▸ TASK GOAL: Reproduce, without alteration, the part of the records that opens with the line containing "You are a computer-use agent. Viewport: 1037px" and closes with the final line of the records, both ends included.

▸ DATA LINES:
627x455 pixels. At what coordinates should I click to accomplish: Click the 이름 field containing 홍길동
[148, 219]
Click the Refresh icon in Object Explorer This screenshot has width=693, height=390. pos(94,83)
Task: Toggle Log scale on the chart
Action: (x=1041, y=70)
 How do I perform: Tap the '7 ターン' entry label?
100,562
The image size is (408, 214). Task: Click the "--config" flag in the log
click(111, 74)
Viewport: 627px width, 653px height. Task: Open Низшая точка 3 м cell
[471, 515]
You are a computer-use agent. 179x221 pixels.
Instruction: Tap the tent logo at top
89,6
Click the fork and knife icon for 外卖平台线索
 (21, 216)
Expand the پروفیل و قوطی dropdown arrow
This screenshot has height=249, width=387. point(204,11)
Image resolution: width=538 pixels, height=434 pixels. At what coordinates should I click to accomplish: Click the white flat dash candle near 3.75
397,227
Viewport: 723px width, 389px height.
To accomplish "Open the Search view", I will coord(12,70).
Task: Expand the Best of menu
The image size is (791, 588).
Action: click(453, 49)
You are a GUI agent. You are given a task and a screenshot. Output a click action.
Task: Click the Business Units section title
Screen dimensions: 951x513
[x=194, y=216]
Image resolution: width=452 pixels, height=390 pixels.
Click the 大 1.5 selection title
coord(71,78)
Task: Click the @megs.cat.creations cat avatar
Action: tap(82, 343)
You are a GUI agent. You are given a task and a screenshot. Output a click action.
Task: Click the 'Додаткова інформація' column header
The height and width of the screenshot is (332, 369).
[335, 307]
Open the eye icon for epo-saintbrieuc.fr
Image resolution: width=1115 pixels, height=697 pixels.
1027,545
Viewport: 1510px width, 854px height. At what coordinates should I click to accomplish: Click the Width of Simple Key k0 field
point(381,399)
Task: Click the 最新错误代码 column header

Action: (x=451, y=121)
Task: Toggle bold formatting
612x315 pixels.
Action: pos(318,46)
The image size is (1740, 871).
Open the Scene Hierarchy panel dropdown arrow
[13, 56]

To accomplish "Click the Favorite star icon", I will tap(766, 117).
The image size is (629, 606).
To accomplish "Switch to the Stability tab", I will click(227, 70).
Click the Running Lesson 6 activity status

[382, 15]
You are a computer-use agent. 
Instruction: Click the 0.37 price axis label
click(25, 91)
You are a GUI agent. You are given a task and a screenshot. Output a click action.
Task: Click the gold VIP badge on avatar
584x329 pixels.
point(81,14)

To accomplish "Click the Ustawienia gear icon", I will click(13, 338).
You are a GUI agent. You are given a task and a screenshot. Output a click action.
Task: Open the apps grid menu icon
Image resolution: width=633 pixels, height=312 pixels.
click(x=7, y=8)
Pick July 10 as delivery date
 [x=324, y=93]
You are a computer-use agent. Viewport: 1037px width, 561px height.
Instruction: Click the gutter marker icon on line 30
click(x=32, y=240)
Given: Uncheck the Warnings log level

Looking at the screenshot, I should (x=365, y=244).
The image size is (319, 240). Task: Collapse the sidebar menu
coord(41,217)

▸ RESPONSE TO THIS EXERCISE:
You are a computer-use agent. Viewport: 1037px width, 561px height.
Instruction: Click the gutter marker icon on line 30
click(x=32, y=240)
Given: Uncheck the Warnings log level

Looking at the screenshot, I should (x=365, y=244).
The image size is (319, 240). Task: Collapse the sidebar menu
coord(41,217)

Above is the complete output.